I have been kicking around various spare-hardware PVR systems for quite awhile and I remember several months ago being really excited to see that Tom's was doing an article on building your own Media Center PC....and then the article was nothing (not as bad as this one, which is more like an advertisement, but lame)...no explanation at all about the hardware choices (beyond 'this extremely expensive graphics card ought to do nicely'...nothing about what one might experience with a graphics card one or two steps down from the choice, etc..) very little on the software (like they read the back of the box on them and said 'so we chose Windows MCE').
What happened? Was I just spoiled by their awesome processor comparison charts and they always wrote weeks and weeks of spamacious fluff?
PS - I take it back if the next three parts contain exhaustive comparitive testing of all available software options with dozens of hardware configurations, charts, etc.....and then MythTV comes out on top in all categories (explaining part one).
I got hooked on myHTPC w/GotTV and have since bounced around between Meedio, GotAllMedia, MediaPortal, gbpvr, finally sucking it up and buying MCE2005. None do everything I want them to.
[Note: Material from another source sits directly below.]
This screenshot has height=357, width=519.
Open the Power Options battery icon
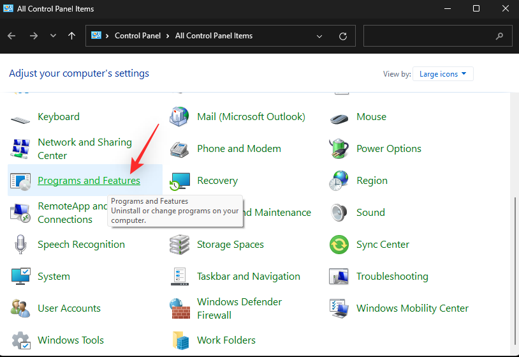click(339, 149)
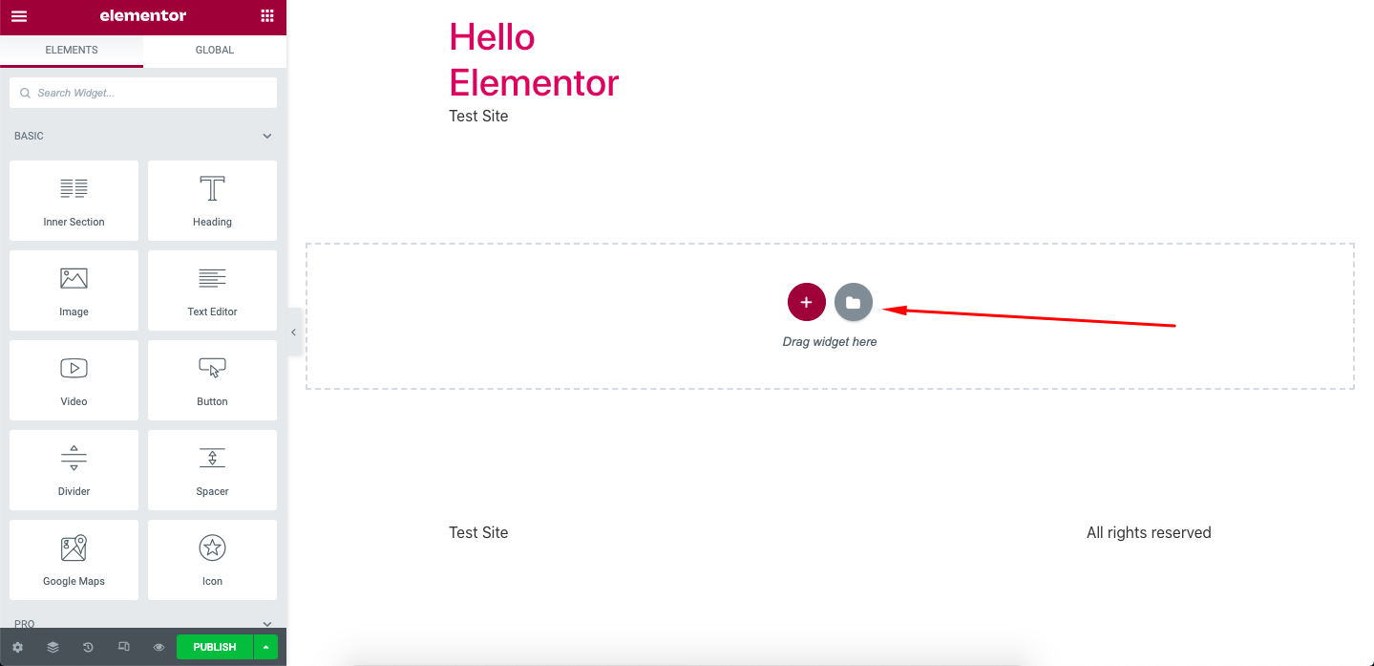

I'd like to see a more in-depth current Ubuntu+current MythTV install with networked clients from a site of this technical calibur (which I would classify somewhere between a noob and a guru) to see how it stacks against all the Windows apps I've tried.
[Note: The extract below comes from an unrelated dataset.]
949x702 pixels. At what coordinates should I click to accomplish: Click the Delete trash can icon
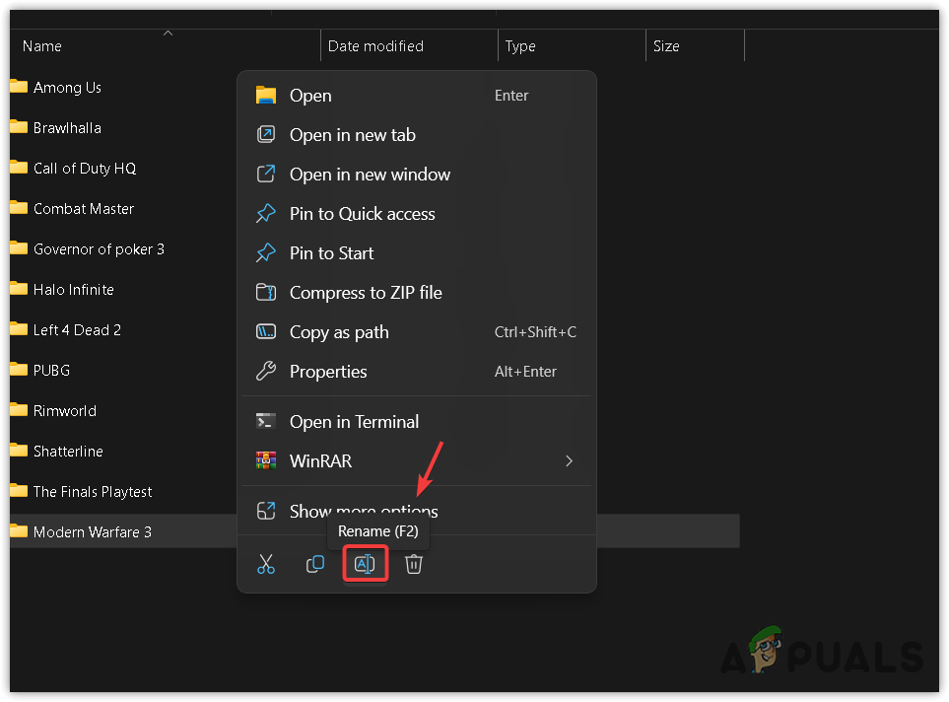coord(414,565)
Here's what I want my HTPC to do.
1. Remote Control based GUI.
2. Media front end with some sort of cataloging system.
3. Hardware based TV tuner functionality.
4. Timeshift SD.
5. Timeshift OTA HD.
6. Support for unlimited number of simultaneous tuners.
7. MAME/console emulator front end.
8. Some sort of extender functionality.
9. Widgets like weather and Caller ID.
10. Stable!
gbpvr was very close, and a wonderful free app. I do not want to manage a bunch of client PCs, and the MediaMVP is just too limited. Despite its limitations and requirements, once MCE2005 timeshifted a live HD show on the Xbox360, I was sold.
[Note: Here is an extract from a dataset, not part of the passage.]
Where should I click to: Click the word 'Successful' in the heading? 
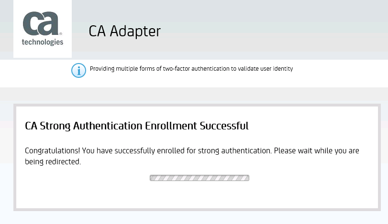tap(224, 126)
I hope they compare it with GB-PVR!!!! It runs on windows. Why spend crap loads of time getting Linux running correctly with your hardware and then configure MythTV to run correctly.
GB-PVR can do tons of things. I would like to spend my time setting up the PVR software then having to spend so much time setting up the OS.
My example using pro football earlier could have been stated in an easier way.
I think software of this nature will be able to compete with products like Tivo when it allows recording of HD HBO, ESPN and everything else out there. The missing link in every article of this nature I have seen is that they neglect to mention that HUGE shortcoming of not being able to record from premium channels. Some of us also want to record HD versions of Deadwood, Dead Like Me, Weeds, NFL Football (only available from DirecTV), etc., etc.
The ATI cablecard device is reportedly aweful. The FCC should step in and require the sat companies to standardize on an equivalent to the cable card so that software like this becomes viable to the masses and intelligent solution in a box devices can be created by anyone.
This whole bit about MythTV allowing music to be used over the surround system is just dumb. What can't do that? If you install any OS you can add that feature. My XBOX360 caan do it. Is there an OS you can't find a player for?